Population: 77,281; world’s 11th-smallest country by population
Capital: Andorra la Vella (the highest capital in Europe)
Government. “Andorra has two ‘co-princes,’ the Count of Foix in France and the bishop of La Seu d’Urgell in Spain. In 1589, the Count of Foix, Henry of Navarre, was crowned King of France and became Henry IV, and the county became a holding of the Kingdom of France. According to an agreement spelled out in 1278, in odd-numbered years the French co-prince is sent 1,920 francs in tribute, while in even-numbered years the Spanish co-prince receives 900 pesetas, 12 chickens, six hams and 12 cheeses. Napoleon thought it was quaint and left it alone, he said, as a living museum of feudalism.“
Tiny state trivia:
- Andorra declared war on Germany at the breakout of WW I, but never participated in the conflict itself, nor attended the peace conference at Versailles in 1918. As a result, they were still technically at war with Germany through WW II and until 1957, when the country issued a peace declaration.
- Andorra is the world’s only co-principality
- Andorra has never had a national bank nor any national currency
- The country has not been in a war in more than 1000 years
Enough of that – on to the day’s trip.
Our trip planning to head a little out of our way to Carcassonne between Monaco and Andorra provided us with a significant historical benefit. We’d be traveling right by the town and fortress of Foix, where one of Andorra’s co-princes once ruled. (Also, as a total non sequitur, notice the little yellow kidney-shaped area to the east of Andorra? That’s Llivia, the Spanish town stuck inside France that caught our interest last year during Catalonia’s clamor for independence from Spain.)
Our stop in Foix was the highlight of the day – cool town, even cooler castle, and a market was in full swing in the center of town:
Made-to-order latkes – perfect starter for our lunch:
A little traveling entertainment while we snacked:
A quick visit to Fanjeaux, another Cathar hill town between Carcassonne and Andorra:
Across the border and traveling through the valleys of the Andorran Pyrenees:
One of the cool things about the isolated country is the preservation of so many medieval Romanesque churches, which would have been rebuilt as shitty, gaudy Gothic or Renaissance structures in other countries. Below is the perfectly Romanesque church of San Joan de Caselles encountered on the way to Andorra la Vella, the principality’s capital. The church dates 11th or 12th century and features the typical architectural layout of the Romanesque churches in Andorra: rectangular nave with wooden roof, semi-circular apse and Lombardian style bell tower.

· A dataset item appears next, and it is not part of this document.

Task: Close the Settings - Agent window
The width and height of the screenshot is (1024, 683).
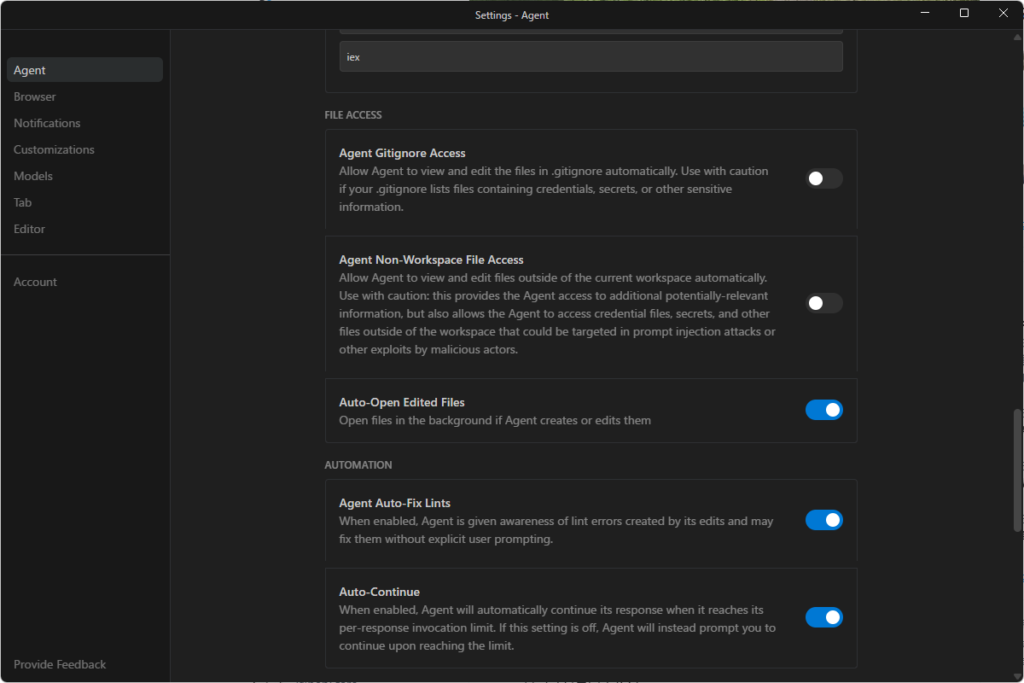Action: click(x=1003, y=14)
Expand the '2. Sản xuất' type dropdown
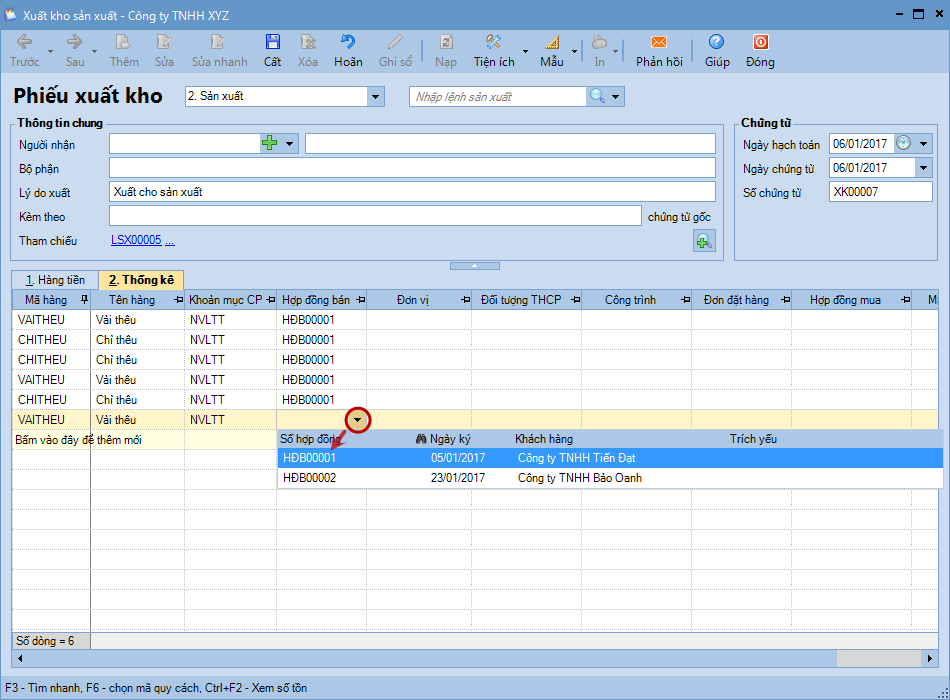Image resolution: width=950 pixels, height=700 pixels. [x=376, y=97]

Wandering in Andorra la Vella to Casa de la Vall, home to the Consell de la Terra – the General Council of Andorra (which the Andorran’s generously refer to as a “parliament”). The Consell de la Terra founded in 1419, one of Europe’s oldest continuous parliaments.
Casa de la Vall was built in 1580 as a manor and tower defense by the Busquets family. In 1702 it was acquired by the Consell de la Terra for its current use.
Um . . .
Signage in downtown Andorra la Vella reinforcing Andorra’s geopolitical situation:
Someone’s gotta watch over the town:
Views over developed Andorra la Vella:
The 12th-century, Romanesque Església de Sant Esteve in the middle of Andorra la Vella:
Statue of Princep Benlloch in front of Església de Sant Esteve. “Joan Benlloch was named Bishop of Urgell on 6 December 1906; in this position, he was also Co-Prince of Andorra. . . His tenure saw his country enter World War I on the side of the Allies, but Andorra was not included in the Treaty of Versailles and officially remained in a state of belligerency until 1957.“
Another awesome hotel pool in which to unwind with a few drinks in the late afternoon – this one built into Pyreneean granite on the mountain:
Trip target finally achieved in Andorra, the microstate that started it all: completion of visits to all five European microstates in a single road trip!
The only thing left now is a brief morning drive southeast to Barcelona to spend a little time there before our flight out the day after.